Would this solve the problem? After all, local clinicians would still prepare the ulcer site for re-bandaging and, insofar as they may be able to subconsciously manipulate the situation, this risk has not been vitiated. However, we hypothesise that the video will work a little like a black box on an aeroplane; it cannot stop things happening, but it provides a powerful method to unravel what did happen. The problem we believe we face is not deliberate maleficence, but subtle bias at the most. We think that by using the photographic approach, in accordance with guidelines for such an approach,[4] we already mitigate the risk of outcome measurement bias. We think that by introducing a further level of scrutiny, we reduce the risk of bias still further. Can the particular risk we describe here be reduced to zero? We think not. Replication remains an important safeguard to the scientific endeavour. We now turn our attention to this further safeguard.
Leprosy ulcers are far from the only type of ulcer to which the regenerative medicine solution proposed here is relevant. Diabetic ulcers, in particular, are similar to leprosy ulcers in that loss of neural sensation plays a large part in both. We have argued elsewhere that much can be learned by comparing the results of the same treatment across different disease classes. In due course we hope to collaborate with those who care for other types of skin ulcer so that we can compare and contrast and also to advance methodologically.
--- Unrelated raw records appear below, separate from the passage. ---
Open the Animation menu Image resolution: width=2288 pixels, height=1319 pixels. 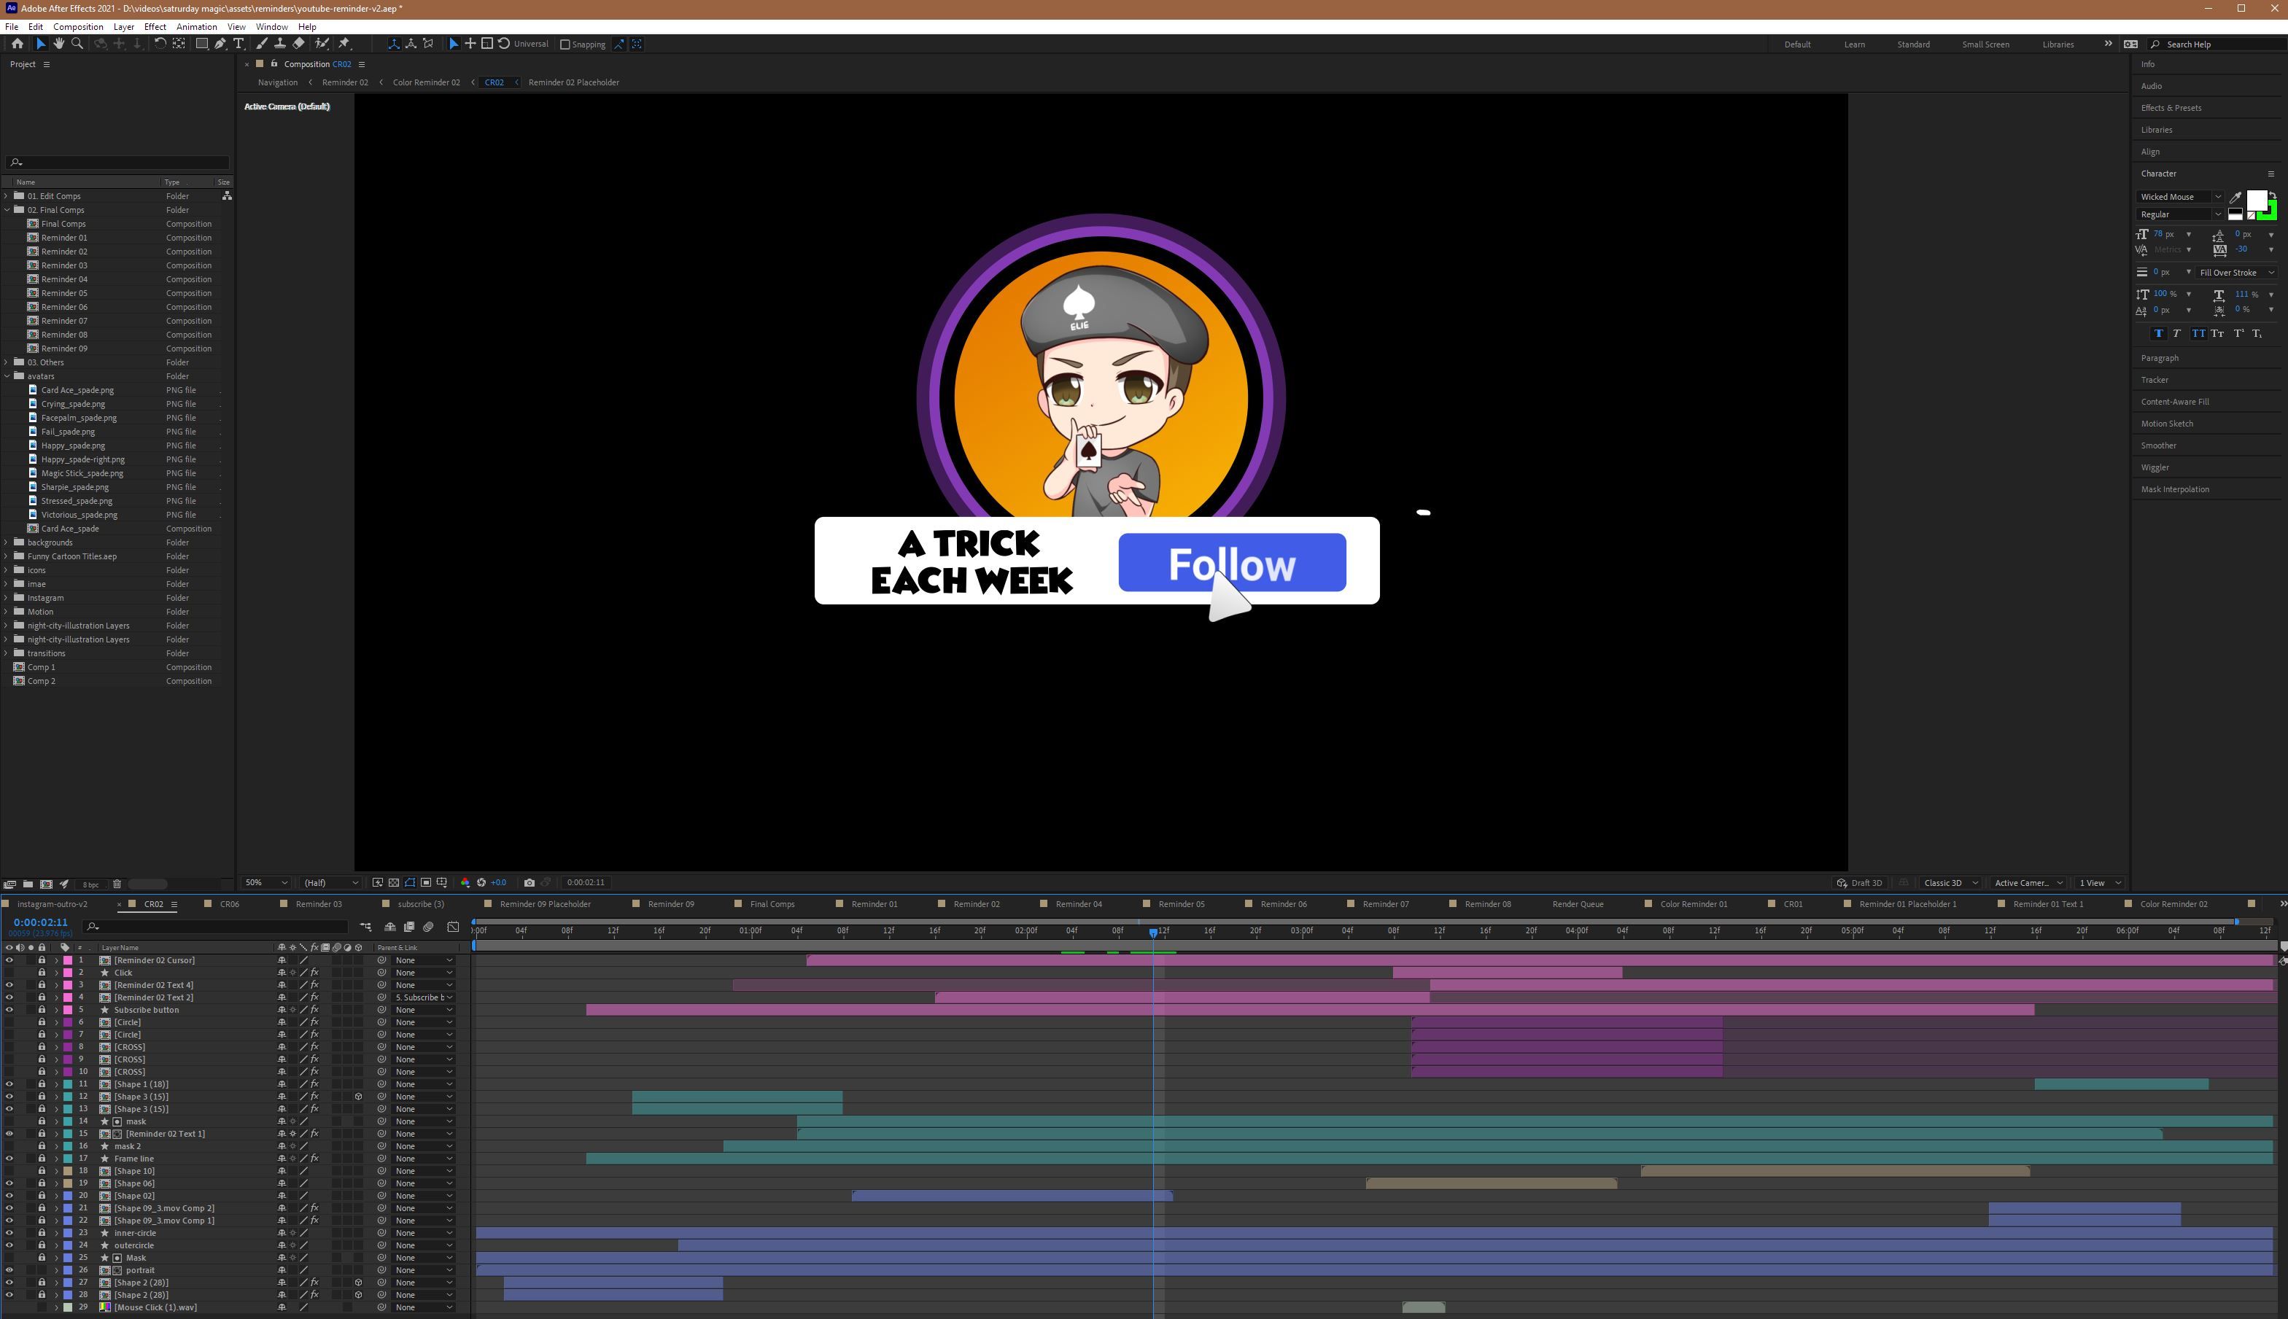click(196, 26)
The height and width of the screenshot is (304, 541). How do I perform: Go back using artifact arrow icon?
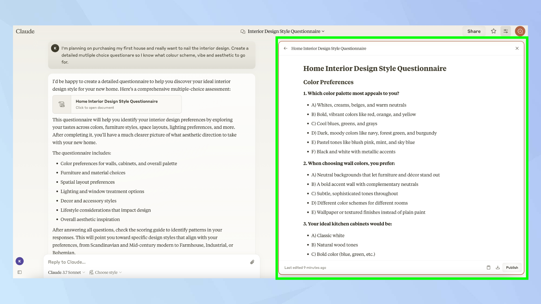[285, 48]
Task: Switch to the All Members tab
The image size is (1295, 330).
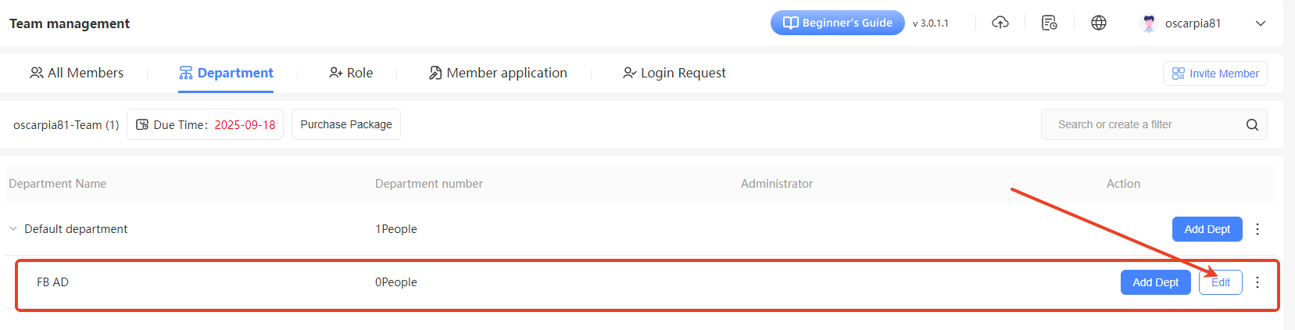Action: point(77,73)
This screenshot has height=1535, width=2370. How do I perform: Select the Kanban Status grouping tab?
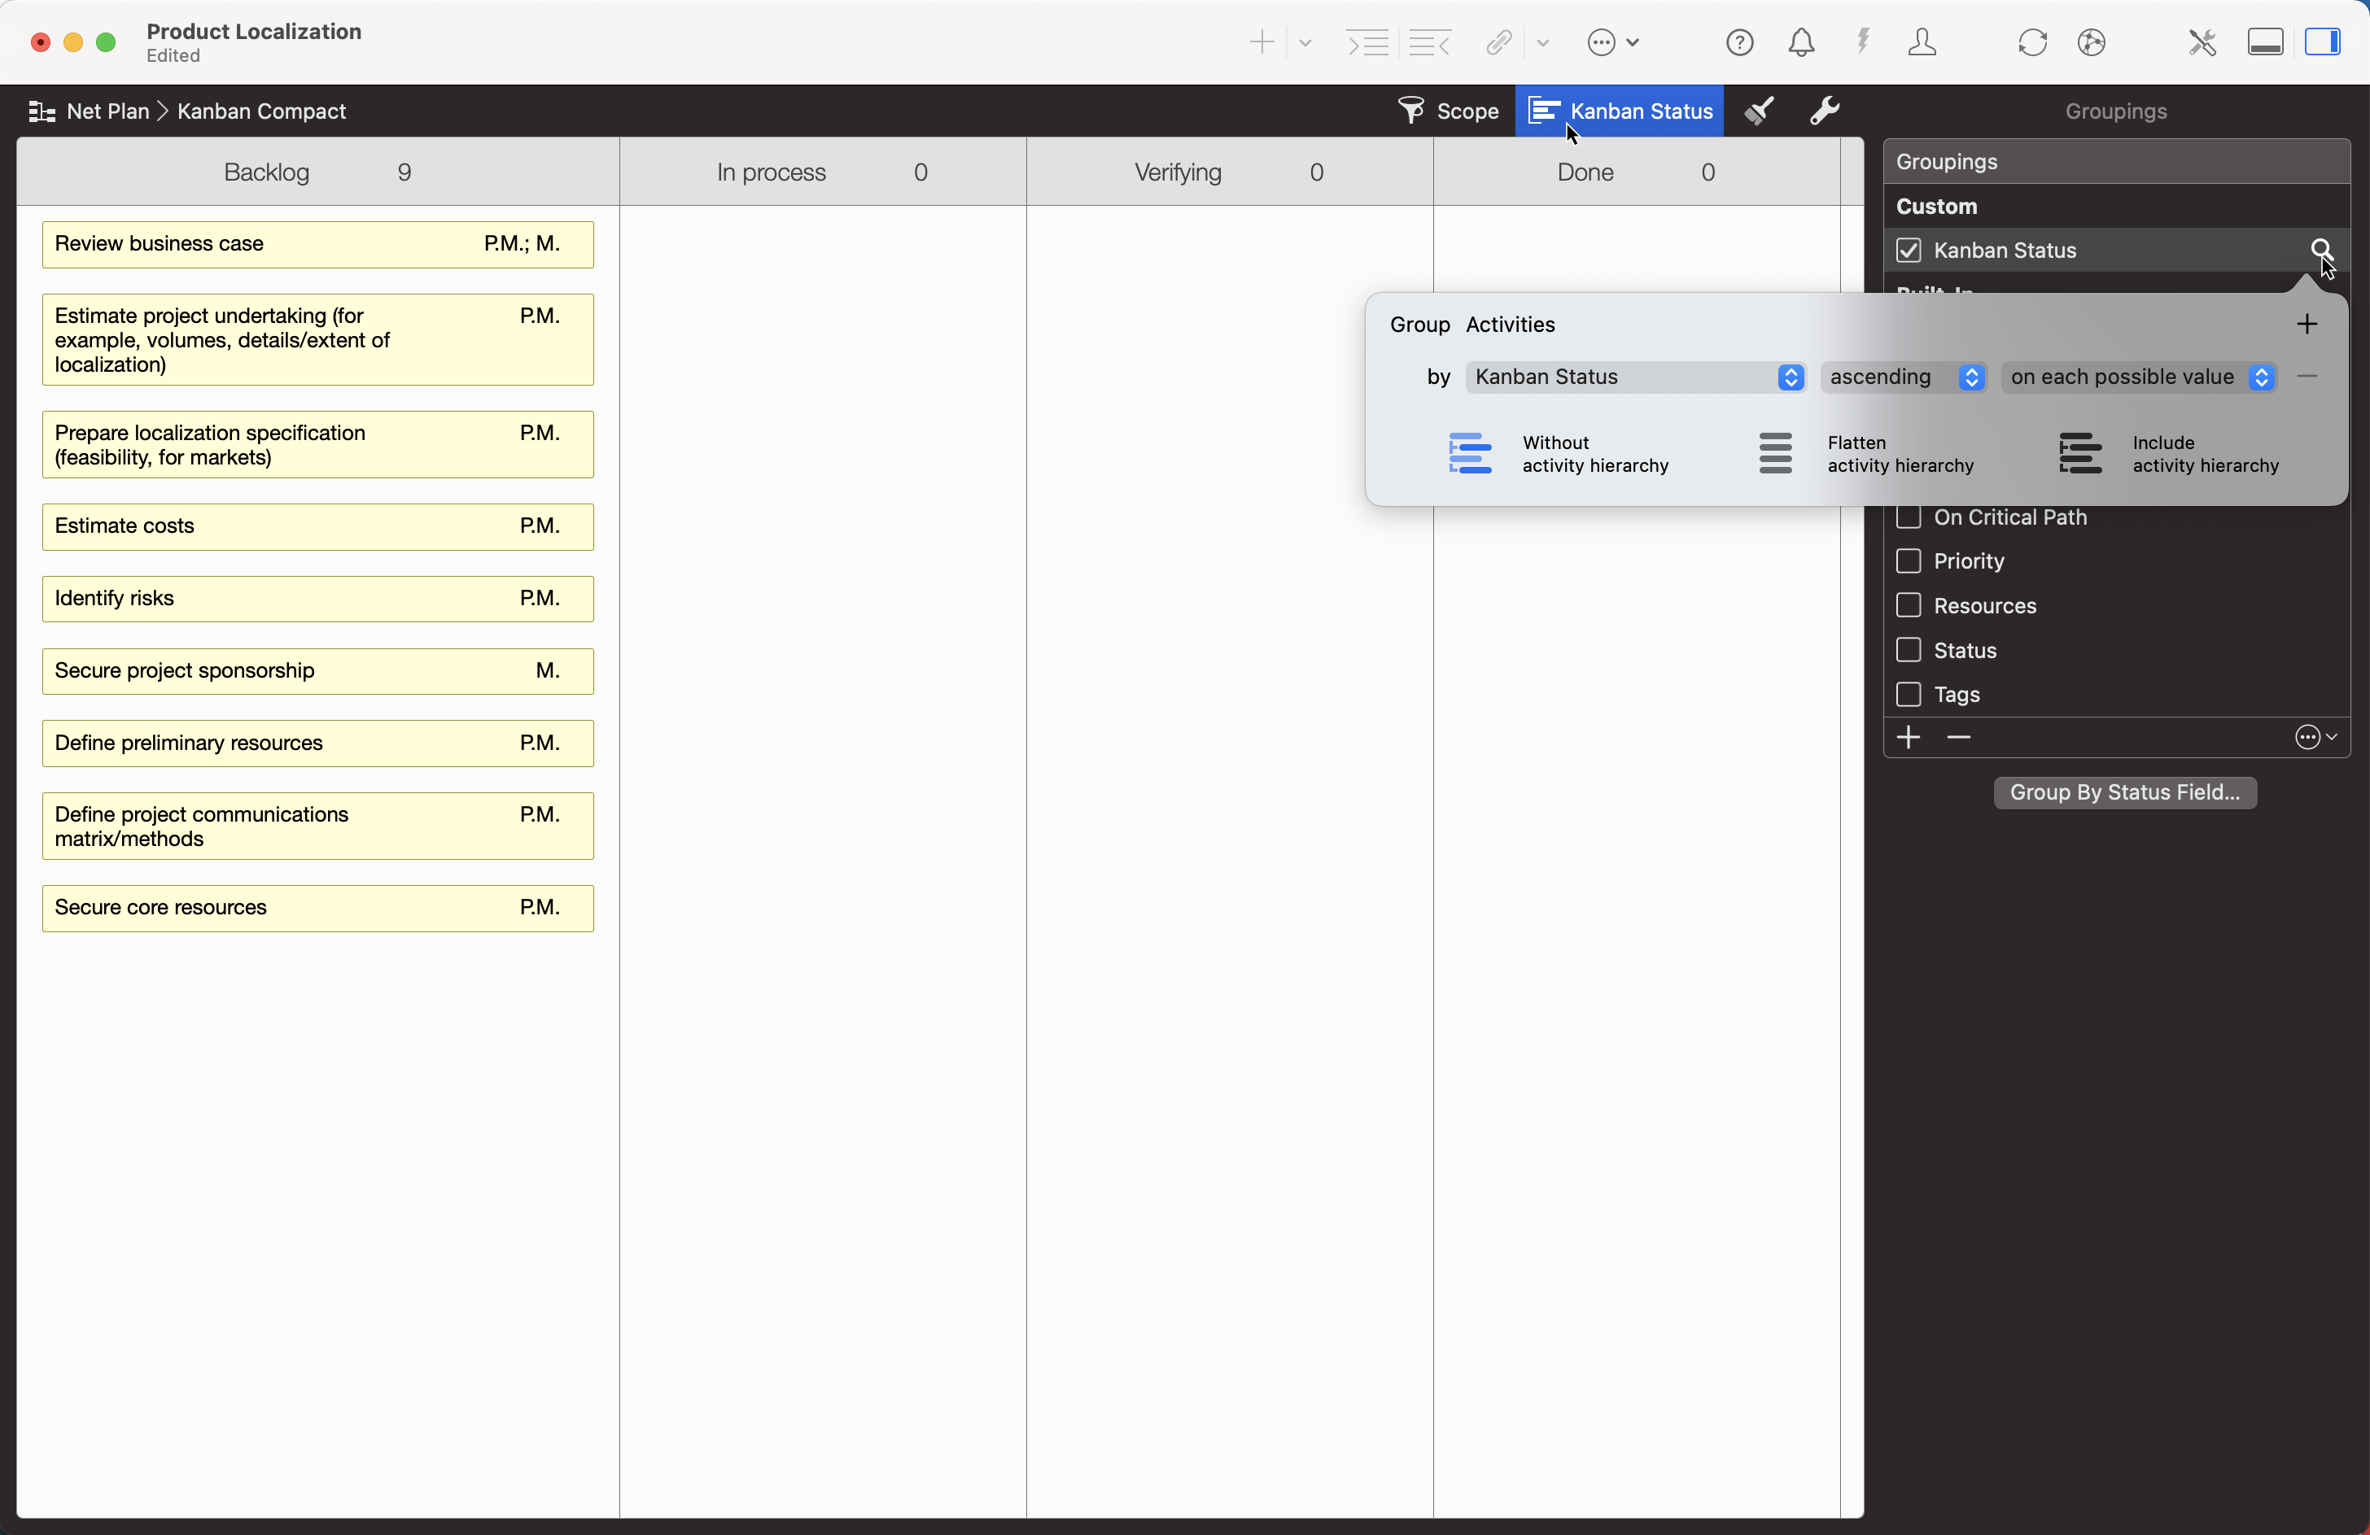pos(1619,110)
Together we will seek the optimal method to limit expense and disruption of workflow while minimising outcome bias from reactive measurements.
— Richard Lilford, CLAHRC WM Director
References:
- Lilford RJ. Before and After Study Shows Large Reductions in Surgical Site Infections Across Four African Countries. NIHR CLAHRC West Midlands News Blog. 10 August 2018.
- Kazdin AE. Unobtrusive measures in behavioral assessment. J Appl Behav Anal. 1979; 12: 713–24.
- Feldon SE, Scherer RW, Hooper FJ, et al. Surgical quality assurance in the Ischemic Optic Neuropathy Decompression Trial (IONDT). Control Clin Trials. 2003; 24: 294-305.
- Bowen AC, Burns K, Tong SY, Andrews RM, Liddle R, O’Meara IM, et al. Standardising and assessing digital images for use in clinical trials: a practical, reproducible method that blinds the assessor to treatment allocation. PLoS One. 2014;9(11):e110395.